• PROBLEM TO WORK ON:
Where the line containing "Data Privacy Statement (393, 105)" appears in the records below, begin there and write out each line exactly until the last one, and nothing more.

• DATA:
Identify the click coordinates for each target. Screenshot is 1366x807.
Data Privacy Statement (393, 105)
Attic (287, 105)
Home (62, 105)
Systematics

• EXERCISE SOLUTION:
Data Privacy Statement (393, 105)
Attic (287, 105)
Home (62, 105)
Systematics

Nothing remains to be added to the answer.